(Data supplied)
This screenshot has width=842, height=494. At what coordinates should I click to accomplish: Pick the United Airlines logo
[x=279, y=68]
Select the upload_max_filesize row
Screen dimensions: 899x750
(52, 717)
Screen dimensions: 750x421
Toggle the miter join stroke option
(End Data supplied)
(Data supplied)
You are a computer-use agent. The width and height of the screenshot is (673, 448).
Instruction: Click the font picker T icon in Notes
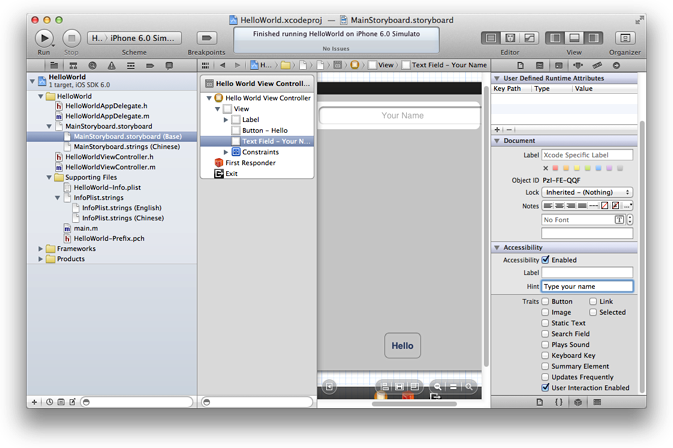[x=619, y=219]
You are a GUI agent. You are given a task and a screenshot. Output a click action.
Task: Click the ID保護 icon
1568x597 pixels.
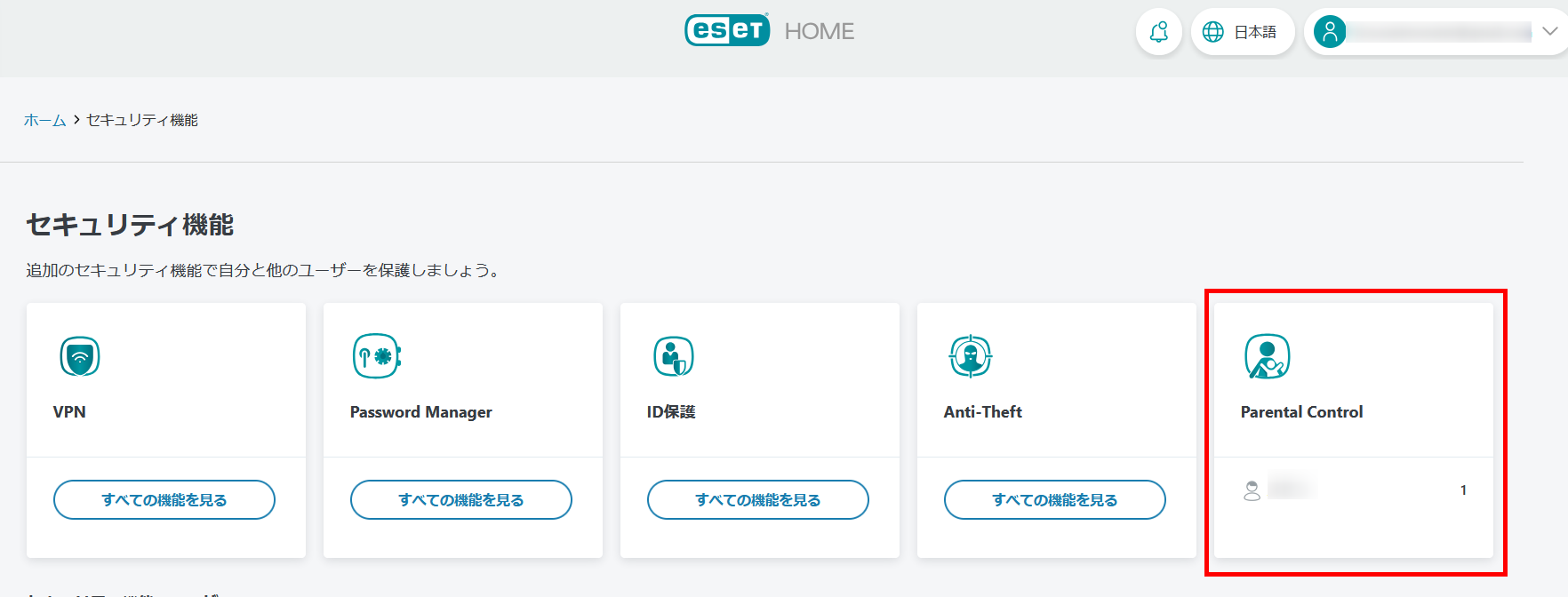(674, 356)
(End Data supplied)
§ Required action: Using only the entries above, output the line with "Screen dimensions: 899x750", the line with "Toggle the miter join stroke option", and all lines between them, exactly as they stand.

§ Response to the exercise:
Screen dimensions: 899x750
(52, 717)
Screen dimensions: 750x421
Toggle the miter join stroke option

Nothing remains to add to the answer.